Nadie imagina que un sancocho en las afueras de La Victoria resultara tan agradable, una ciudadela de corte criollo con la humildad de una calle del hambre, no importa lo barato o lo caro que cueste igual que los restaurantes del centro de la ciudad. La entrada, más cualquiera de los refrescos o los jugos naturales, no incluye el postre para los comensales, pero si se agrega el cafecito negro o el guayoyo, se pone al alcance de cualquier ciudadano que al menos los domingos decida dar un tratamiento tradicional a su apetito. Los creadores de ese singular espacio son vecinos de la localidad del sector La Quebrada sin cursos de cocineros y sin apellidos de chef prestigiosos, quienes invadieron los espacios a la orilla de la carretera La Victoria-San Mateo.
Allí no sólo se puede consumir un cruzado, también la sopa de pollo o un hervido soculento de res, sino disfrutar de la elocuencias de los vendedores y vendedoras con una sonrisa fresca a flor del rostro.
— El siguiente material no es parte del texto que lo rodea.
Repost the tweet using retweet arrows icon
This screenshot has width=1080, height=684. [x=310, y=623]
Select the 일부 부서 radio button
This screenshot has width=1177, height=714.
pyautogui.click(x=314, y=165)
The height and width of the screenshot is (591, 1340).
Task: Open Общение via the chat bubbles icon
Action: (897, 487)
Bajo ese clima agradable, cualquier persona puede dar un recorrido por los sitios históricos totalmente en forma gratuita.
En lo que a sopa se refiere los propietarios se remiten a las modestas especialidades que llevan verduras surtidas como yuca, ñame, ocumo, auyama, papa y platano verde o mazorca de maíz, un verdura muy apeticible como el mapuey ha desaparecido misteriosamente y es sustituido por el ocumo chino; el cruzado requiere otro espacio por que incrementa el costo para los negocios que compiten en igualdad de condiciones en el lugar. El hervido es hecho con leña recogida en la región aledaña, mientras que las verduras, compradas con anticipación en el mercado campesino, vienen a ser los principales ingredientes atendiendo a la frescura de las mismas.
Aunque cada región del país tiene su toque especial en este caso ha recibido un mestizaje de las personas que han venido de otros estados del país para oponer ese toque especial tanto en la forma de aliñar como en la obtención del sabor. Así, en algunos casos el cilantro, la yerbabuena y el apio españa se hacen sentir fuertemente para darle una característica especial al plato, en otros cambia el asunto con la sumatoria de pimentón, colorantes y la mezcla de ajo con cubitos de distintas marcas.
No hace falta tener un mapa vial para llegar al sitio, el aire fresco de los valles de Aragua nos lleva por la infraestructura de asfalto para dar ese encuentro extraordinario donde podemos degustar un plato sano y maravilloso. Si desea participar en el rito de la preparación del hervido o la sopa puede llegar temprano y hablar con los moradores del lugar para que se enteren de las leyendas y tradiciones por igual.
Este rincón no es original del estado, aflora en muchos paisajes venezolanos y con ellos siempre hay una buena concinera o un cocinero. Por razones de desempleo muchos invirtieron su dinero en una construcción de madera al aire libre con techo de zinc y le agregaron un aparato de sonido para deleite de los clientes.